The Therapeutic Goods Administration (TGA) has announced a significant change in its final decision to down-schedule low-dose CBD, with the maximum dose increased to 150mg/day, up from the 60mg/day it signalled in its interim decision in September.
The move follows further consideration of safety information, public submissions on the interim decision and the advice of the Joint Committee of the Advisory Committees for Medicines Scheduling and Chemicals Scheduling at its November 2020 meeting.
The industry had raised concerns about its ability to demonstrate efficacy at 60mg/day when the interim decision was announced.
The move will allow low-dose CBD-containing products, up to a maximum of 150 mg/day, for use in adults that have been approved by the TGA, to be supplied over-the-counter by a pharmacist, without a prescription.
The decision limits over-the-counter supply to products that are approved by the TGA and included on the Australian Register of Therapeutic Goods (ARTG). The decision also outlines additional limits on dosage form and packaging requirements, including pack size and child resistant closures.
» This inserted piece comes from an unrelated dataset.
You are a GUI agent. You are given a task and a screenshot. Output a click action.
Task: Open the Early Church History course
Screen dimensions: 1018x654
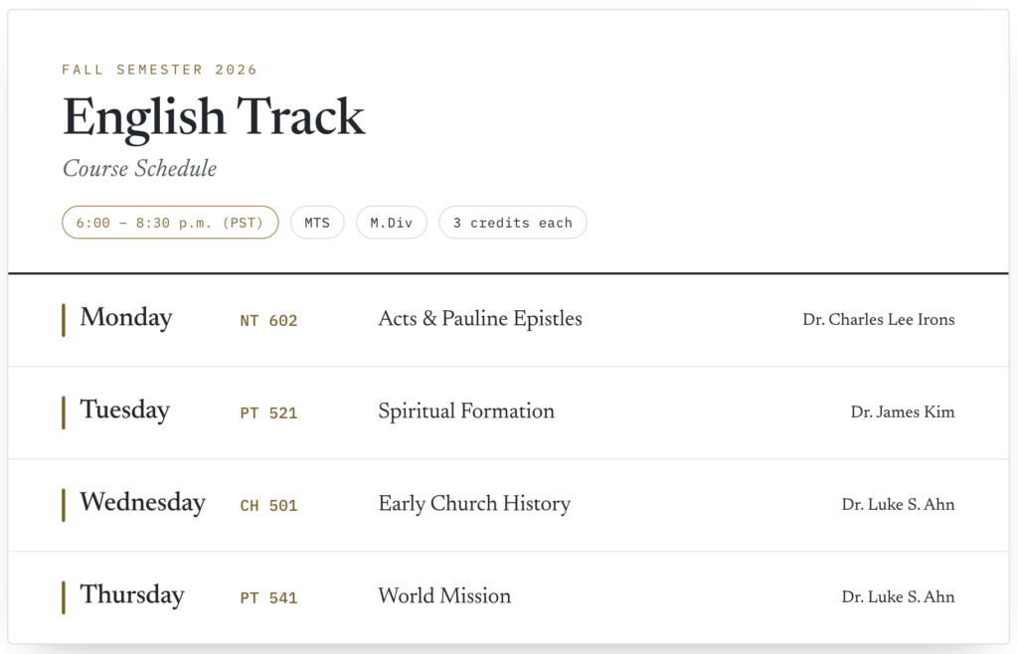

There are currently no TGA approved products on the ARTG that meet the Schedule 3 criteria.
The move has been welcomed by industry leaders, although some warned of the challenges ahead.
FreshLeaf Analytics managing director Cassandra Hunt said: “History suggests that the first movers among product companies will be the winners, with the first movers in the medicinal cannabis industry in Australia still dominating today.